_SELECTED TEXT_
——————

Can Physician Data Reduce Opioid Prescription Rates?
APRIL 03, 2018
Sean Michael, MD, MBAA recent study has shown that 65% of emergency department physicians underestimated the number of opioid prescriptions they wrote—but that revealing their actual rates led them to substantially decrease the number of opioids they prescribed, with the change lasting a full year.
“We started from the premise that physicians have not been living under the rock for the last couple of years. They know about the opioid crisis, and they know that it is a problem. There's absolutely a lot of guidelines, policy messaging, and commentary, and kind of a big picture discussion,” lead author Sean Michael, MD, MBA, told MD Magazine. “But we thought that what people may lack is the ability to contextualize with what was being asked of all of us in the big picture sense into how to modify their individual behavior in prescribing.”
Michael, an assistant professor of emergency medicine at the University of Colorado School of Medicine, and his team started by analyzing the Electronic Health Records (EHR) of 109 emergency room doctors at 4 different hospitals to see each’s individual rates of opioid prescriptions. Next, they surveyed 51 of the doctors, asking them what they thought their own rates of prescriptions were for opioids, more than half of which underestimated the number of opioids they had prescribed.
Then, the researchers showed the doctors their individual data compared to the data of their colleagues and continued to track their prescription rates for 12 months, while otherwise remaining out of contact. Whether or not they had seen their data or underestimated their own prescription rates, all of the doctors decreased their opioid prescriptions over the next year by about 40%, equating to 4.3 prescriptions per 100 patients.
Michael attributed this to greater awareness and guidelines related to the opioid epidemic, although, doctors who had underestimated their rates decreased by significantly more than those who had accurately estimated their prescription rates at the start of the study.
Those who had underestimated their prescription rates decreased their opioid prescriptions by 2.2 patients more than the control group and the group that had accurately estimated their rates (which decreased by about the same number as the control group who never saw their data.)
Michael said that while they may not be able to determine the exact right number of prescriptions of opioids that a doctor should prescribe, looking at the overall rates can help. This type of intervention is “deceptively simple,” he explained, but it was surprisingly difficult to get this data using electronic health records.
He noted that he hopes that this study helps people see how valuable it can be for all types of healthcare related behaviors.
“A lot of physicians have a bias for data. They are analytical thinkers and appreciate having information. People want to improve, and so building systems that allow them to unlock some of the information that we have hidden away in EHR to make it actionable for them,” he said. “I think it's potentially really powerful, and we can really make big, system-wide improvements in healthcare in general by being able to leverage some of that.”
The study, “Effect of a Data‐driven Intervention on Opioid Prescribing Intensity Among Emergency Department Providers: A Randomized Controlled Trial,” was published in Academic Emergency Medicine.

——————

[Collected data entries]
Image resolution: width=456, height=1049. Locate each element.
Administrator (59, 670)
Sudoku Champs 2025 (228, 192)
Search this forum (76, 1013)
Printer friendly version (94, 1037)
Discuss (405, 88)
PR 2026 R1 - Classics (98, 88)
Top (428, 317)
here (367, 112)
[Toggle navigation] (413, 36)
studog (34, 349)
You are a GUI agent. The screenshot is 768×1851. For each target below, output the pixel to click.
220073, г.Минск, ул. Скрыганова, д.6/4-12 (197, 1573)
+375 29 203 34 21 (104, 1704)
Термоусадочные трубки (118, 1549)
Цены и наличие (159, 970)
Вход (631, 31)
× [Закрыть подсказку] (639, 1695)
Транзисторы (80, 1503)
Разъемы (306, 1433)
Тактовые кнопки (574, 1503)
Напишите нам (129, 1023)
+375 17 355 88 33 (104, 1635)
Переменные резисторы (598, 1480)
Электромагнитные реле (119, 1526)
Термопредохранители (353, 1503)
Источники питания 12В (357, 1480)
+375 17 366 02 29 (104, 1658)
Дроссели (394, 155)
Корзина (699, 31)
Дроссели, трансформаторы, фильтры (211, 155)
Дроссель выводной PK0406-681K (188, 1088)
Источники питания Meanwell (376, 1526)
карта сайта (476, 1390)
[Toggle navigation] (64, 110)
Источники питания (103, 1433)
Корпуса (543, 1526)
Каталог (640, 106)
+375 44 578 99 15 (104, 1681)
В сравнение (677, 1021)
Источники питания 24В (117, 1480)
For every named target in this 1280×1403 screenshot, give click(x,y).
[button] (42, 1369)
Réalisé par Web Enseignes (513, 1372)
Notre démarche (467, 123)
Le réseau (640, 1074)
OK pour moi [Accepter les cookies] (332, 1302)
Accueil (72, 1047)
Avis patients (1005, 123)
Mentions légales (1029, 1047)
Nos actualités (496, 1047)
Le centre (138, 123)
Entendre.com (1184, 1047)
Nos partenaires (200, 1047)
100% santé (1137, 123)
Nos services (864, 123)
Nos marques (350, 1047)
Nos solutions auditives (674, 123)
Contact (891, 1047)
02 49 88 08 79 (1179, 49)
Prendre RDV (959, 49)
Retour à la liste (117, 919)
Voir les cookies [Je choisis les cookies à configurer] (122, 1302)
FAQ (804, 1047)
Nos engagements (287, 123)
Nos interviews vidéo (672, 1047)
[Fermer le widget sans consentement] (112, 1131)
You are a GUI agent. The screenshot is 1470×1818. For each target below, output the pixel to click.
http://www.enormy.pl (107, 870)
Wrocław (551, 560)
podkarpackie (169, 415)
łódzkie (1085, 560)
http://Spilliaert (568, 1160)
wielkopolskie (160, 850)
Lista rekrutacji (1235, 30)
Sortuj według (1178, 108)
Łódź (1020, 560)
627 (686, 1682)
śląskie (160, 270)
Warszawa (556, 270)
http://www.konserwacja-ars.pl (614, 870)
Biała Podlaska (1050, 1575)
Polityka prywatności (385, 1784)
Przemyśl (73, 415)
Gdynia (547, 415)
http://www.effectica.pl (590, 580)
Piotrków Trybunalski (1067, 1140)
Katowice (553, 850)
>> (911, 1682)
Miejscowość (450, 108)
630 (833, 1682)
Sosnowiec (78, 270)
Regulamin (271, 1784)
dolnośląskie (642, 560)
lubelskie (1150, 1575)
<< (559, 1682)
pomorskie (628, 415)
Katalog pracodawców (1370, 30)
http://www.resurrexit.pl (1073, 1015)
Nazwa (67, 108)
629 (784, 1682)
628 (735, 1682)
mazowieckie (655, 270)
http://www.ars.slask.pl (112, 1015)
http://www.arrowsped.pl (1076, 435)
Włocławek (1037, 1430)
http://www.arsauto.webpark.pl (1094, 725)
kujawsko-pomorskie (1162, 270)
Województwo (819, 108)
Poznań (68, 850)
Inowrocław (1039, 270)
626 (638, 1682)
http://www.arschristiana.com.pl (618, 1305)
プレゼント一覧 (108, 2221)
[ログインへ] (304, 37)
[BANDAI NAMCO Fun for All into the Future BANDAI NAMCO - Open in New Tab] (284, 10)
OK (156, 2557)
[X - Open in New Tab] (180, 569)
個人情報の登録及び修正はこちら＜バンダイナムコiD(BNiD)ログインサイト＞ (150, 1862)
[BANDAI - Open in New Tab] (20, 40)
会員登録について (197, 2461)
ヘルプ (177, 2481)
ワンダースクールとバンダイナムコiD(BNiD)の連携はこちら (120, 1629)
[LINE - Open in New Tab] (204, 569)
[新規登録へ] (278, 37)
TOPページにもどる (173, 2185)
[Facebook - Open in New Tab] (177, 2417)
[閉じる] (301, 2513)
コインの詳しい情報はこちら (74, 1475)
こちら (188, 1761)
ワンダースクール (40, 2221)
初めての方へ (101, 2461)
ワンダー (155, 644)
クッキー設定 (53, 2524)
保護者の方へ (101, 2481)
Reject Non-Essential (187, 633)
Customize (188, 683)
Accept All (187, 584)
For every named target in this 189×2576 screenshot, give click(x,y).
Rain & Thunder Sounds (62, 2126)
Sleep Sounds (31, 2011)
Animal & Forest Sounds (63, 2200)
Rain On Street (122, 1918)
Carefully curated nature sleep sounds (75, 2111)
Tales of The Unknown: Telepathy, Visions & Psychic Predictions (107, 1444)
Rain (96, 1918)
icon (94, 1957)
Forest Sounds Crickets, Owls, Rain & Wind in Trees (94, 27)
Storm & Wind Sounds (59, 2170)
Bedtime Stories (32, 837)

——————

_TASKS TO COMPLETE_
(a) In the article on opioid prescribing, how many emergency room doctors had their Electronic Health Records analyzed?
(b) Extract the passage of the article on opioid prescribing from "Then, the researchers" to "of the study." word for word.

_RESPONSES FOR EACH TASK_
(a) 109

(b)
Then, the researchers showed the doctors their individual data compared to the data of their colleagues and continued to track their prescription rates for 12 months, while otherwise remaining out of contact. Whether or not they had seen their data or underestimated their own prescription rates, all of the doctors decreased their opioid prescriptions over the next year by about 40%, equating to 4.3 prescriptions per 100 patients.
Michael attributed this to greater awareness and guidelines related to the opioid epidemic, although, doctors who had underestimated their rates decreased by significantly more than those who had accurately estimated their prescription rates at the start of the study.